Principal Subsidiaries: Affiliated Medical Center, Inc.; American Transitional Hospitals, Inc.; BESC, Inc.; Beverly Health and Rehabilitation Services, Inc.; Bonterra, Inc.; Brandywood, Inc.; Columbia-Valley Nursing Home, Inc.; Community Nursing Home, Inc.; Gulf States Pharmacies, Inc.; Hospice Preferred Choice, Inc.; Hospital Facilities Corp.; K-D Investment Co.; Liberty Nursing Homes, Inc.; Melrose Health Care Center, Inc.; Moderncare of Lumberton, Inc.; Northcrest Nursing Home, Inc.; Northgate Services, Inc.; Nursing Home Operators, Inc.; Oaks Nursing Home, Inc.; Pharmacy Corporation of America; Progressive Medical Group, Inc.; Retirement Communities of America; Sheltered Care Homes, Inc.; Sherman Oaks Convalescent Hospital, Inc.; South Alabama Nursing Home, Inc.; Spectra Health and Rehabilitation Services, Inc.; Tampa Health Care Center, Inc.

Further Reading:

  • "Beverly Enterprises To Pay $112 Million for Eckerd Subsidiary," Wall Street Journal, September 14, 1994, p.
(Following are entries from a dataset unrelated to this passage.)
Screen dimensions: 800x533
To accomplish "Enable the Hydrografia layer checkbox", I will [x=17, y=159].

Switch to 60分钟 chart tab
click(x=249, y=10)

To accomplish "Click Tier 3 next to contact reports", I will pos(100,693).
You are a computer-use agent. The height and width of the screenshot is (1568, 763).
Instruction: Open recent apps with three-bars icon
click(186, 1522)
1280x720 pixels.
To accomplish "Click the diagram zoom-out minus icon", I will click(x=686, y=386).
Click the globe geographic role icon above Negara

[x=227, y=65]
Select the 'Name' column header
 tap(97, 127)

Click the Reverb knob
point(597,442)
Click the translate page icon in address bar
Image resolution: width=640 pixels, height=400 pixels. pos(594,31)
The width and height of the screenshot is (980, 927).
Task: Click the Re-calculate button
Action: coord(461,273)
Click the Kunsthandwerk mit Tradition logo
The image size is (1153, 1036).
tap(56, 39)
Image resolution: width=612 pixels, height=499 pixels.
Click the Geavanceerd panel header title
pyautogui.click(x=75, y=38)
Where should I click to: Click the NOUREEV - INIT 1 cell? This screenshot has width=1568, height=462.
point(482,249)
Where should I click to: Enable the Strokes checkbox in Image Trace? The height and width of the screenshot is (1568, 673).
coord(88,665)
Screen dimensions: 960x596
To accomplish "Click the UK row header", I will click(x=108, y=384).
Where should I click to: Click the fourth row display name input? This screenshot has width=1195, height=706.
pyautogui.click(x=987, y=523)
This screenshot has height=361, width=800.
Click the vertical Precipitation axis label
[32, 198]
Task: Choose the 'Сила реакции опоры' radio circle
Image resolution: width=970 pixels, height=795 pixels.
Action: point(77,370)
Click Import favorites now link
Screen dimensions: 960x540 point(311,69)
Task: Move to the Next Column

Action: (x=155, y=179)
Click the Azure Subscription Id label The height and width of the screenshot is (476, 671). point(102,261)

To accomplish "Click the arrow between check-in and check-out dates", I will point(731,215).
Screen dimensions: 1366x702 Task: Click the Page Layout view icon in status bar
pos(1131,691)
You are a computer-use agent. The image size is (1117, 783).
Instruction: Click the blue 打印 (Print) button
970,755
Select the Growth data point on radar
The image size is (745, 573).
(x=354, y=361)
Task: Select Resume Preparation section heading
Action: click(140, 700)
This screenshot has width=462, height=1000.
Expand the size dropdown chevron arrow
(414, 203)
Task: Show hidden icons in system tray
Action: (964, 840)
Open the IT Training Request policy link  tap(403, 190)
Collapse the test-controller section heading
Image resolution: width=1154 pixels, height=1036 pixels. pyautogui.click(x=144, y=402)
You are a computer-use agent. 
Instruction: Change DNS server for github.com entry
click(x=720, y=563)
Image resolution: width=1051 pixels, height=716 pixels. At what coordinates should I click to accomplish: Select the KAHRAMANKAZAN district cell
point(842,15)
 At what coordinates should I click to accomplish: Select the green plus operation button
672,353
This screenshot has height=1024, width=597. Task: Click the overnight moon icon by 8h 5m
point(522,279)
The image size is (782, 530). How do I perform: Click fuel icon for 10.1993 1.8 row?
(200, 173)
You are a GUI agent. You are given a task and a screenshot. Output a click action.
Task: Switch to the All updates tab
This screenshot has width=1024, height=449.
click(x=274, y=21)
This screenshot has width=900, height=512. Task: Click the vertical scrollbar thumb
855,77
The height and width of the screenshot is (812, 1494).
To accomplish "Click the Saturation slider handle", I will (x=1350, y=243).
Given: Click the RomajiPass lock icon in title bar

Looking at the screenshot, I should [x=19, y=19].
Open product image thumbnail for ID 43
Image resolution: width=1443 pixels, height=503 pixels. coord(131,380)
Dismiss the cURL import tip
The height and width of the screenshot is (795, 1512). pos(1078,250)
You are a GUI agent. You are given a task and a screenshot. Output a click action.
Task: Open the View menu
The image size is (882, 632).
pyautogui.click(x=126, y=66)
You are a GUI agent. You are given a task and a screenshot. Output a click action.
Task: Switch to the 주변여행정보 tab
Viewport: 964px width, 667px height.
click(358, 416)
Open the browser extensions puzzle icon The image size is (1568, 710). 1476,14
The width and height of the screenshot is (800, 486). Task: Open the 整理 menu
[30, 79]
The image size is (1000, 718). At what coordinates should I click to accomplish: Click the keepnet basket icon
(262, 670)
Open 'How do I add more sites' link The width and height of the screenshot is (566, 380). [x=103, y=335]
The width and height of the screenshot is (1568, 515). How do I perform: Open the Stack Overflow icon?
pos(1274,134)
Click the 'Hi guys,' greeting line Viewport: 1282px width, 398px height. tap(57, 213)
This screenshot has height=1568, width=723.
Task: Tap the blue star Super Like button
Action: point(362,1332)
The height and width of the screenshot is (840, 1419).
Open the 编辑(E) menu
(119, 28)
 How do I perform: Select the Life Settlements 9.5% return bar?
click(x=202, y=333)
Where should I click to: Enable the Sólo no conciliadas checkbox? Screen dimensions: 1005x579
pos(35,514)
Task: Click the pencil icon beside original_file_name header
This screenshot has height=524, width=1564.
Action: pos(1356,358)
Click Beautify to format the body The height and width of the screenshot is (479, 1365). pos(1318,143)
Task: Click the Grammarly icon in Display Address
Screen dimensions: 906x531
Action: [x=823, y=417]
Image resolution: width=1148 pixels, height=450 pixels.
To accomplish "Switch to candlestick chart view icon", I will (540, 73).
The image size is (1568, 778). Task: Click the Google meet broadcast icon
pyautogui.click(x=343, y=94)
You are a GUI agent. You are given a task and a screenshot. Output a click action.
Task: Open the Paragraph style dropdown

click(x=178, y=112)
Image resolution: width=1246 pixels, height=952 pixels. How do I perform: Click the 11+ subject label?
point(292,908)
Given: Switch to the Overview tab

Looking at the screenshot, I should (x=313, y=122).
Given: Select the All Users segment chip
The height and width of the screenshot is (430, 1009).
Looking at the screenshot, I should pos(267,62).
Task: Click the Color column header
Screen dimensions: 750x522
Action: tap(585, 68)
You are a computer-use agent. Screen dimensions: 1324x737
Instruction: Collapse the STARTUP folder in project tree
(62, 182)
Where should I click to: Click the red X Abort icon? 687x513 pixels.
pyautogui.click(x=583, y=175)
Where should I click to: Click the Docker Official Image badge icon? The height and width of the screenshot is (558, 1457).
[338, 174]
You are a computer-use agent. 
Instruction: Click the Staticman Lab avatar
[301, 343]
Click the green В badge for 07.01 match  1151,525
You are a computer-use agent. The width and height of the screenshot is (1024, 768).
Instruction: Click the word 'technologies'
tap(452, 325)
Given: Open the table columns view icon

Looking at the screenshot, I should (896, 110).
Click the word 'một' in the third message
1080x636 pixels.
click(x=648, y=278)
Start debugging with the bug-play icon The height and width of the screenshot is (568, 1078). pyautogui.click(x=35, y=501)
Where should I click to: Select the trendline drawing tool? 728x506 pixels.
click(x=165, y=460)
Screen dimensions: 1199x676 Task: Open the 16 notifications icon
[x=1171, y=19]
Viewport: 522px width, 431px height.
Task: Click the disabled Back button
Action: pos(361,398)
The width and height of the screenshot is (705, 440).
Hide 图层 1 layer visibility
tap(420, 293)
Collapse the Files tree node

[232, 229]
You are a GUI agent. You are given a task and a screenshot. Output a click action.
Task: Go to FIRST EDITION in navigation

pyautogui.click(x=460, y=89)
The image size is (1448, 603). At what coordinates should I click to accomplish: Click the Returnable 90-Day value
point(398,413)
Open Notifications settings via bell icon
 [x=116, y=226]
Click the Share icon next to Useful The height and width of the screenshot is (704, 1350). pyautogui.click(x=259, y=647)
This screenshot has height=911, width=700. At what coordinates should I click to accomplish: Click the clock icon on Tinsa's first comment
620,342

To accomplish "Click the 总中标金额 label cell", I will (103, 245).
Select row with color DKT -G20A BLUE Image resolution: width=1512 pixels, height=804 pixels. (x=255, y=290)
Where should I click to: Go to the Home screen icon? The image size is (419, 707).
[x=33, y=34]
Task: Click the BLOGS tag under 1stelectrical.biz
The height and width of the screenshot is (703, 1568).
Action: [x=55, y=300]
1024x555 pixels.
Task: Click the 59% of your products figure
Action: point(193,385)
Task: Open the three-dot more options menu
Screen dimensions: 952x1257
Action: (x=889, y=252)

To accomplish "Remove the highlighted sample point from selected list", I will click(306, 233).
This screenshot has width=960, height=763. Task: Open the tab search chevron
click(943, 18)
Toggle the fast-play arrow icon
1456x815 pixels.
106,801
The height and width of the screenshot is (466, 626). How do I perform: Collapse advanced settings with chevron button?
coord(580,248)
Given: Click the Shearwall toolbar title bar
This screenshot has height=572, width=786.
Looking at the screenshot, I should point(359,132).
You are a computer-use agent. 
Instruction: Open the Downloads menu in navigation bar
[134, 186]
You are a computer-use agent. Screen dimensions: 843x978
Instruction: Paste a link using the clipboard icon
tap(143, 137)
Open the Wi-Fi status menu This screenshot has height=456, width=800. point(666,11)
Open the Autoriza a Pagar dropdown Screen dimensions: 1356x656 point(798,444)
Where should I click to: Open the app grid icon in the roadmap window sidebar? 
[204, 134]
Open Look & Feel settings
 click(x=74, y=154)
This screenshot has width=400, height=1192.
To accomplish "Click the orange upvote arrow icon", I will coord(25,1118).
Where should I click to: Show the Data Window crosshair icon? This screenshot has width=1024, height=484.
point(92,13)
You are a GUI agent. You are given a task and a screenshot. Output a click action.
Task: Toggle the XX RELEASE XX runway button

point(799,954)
B7.
  • Feder, Barnaby, "What Ails a Nursing Home Empire," The New York Times, December 11, 1988.
  • Forest, Stephanie Anderson, "Might a New Doctor Cure Beverly," Business Week, August 7, 1995, pp. 68-70.
  • ------, "TLC for Beverly--And Its Patients," Business Week, June 24, 1991, p. 122.
  • Hurst, John, "For Nursing Homes, Big Isn't Best," Los Angeles Times, April 7, 1988.
  • Jereski, Laura, "Beverly Enterprises' Spinoff Plan May Make Two Companies Worth Less on Their Own," Wall Street Journal, April 19, 1995, p. C2.
  • Miles, Gregory, "This Nursing Home Giant May Need Intensive Care," Business Week, November 7, 1988.
  • More, Thomas, "Way Out Front," Fortune, June 13, 1983.
  • Roos, Jonathan, "A Rose Law Firm Deal Revisited," Wall Street Journal, March 15, 1994, p. A20.
  • Schifrin, Matthew, "The White Knight's Black Eye," Forbes, June 11, 1990, pp. 44-48.
  • Taub, Stephen, "Beverly Enterprises' Latest Wrinkles," Financial World, June 30, 1987, p. 11.